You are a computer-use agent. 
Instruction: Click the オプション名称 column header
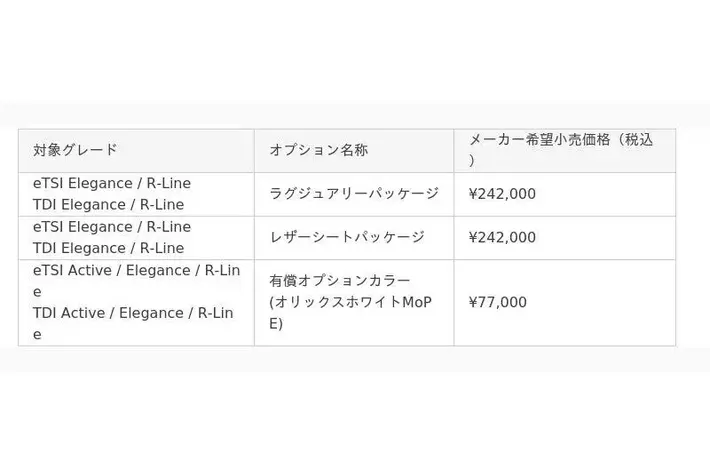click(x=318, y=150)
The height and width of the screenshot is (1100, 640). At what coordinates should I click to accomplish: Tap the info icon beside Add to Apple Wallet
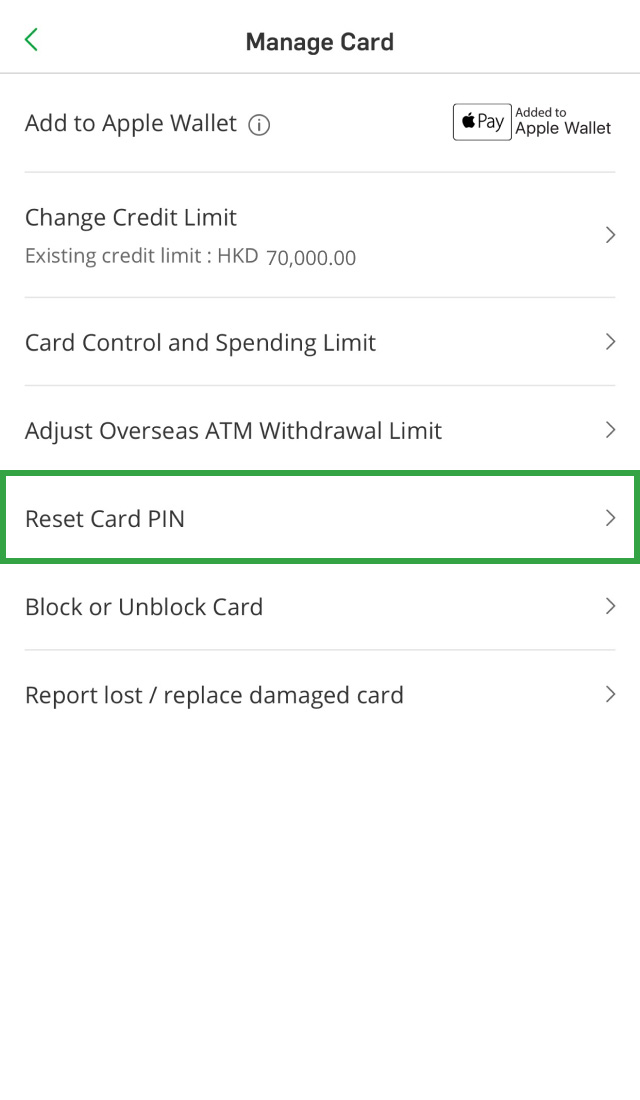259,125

#### WORK TO DO:
Substitute "button" for "icon" throughout the listing above and write it out again with everything else unchanged. Leave out the pictures.

#### EXERCISE SOLUTION:
You are a computer-use agent. 
Instruction: Click the オプション名称 column header
click(x=318, y=150)
The height and width of the screenshot is (1100, 640). At what coordinates should I click to accomplish: Tap the info button beside Add to Apple Wallet
259,125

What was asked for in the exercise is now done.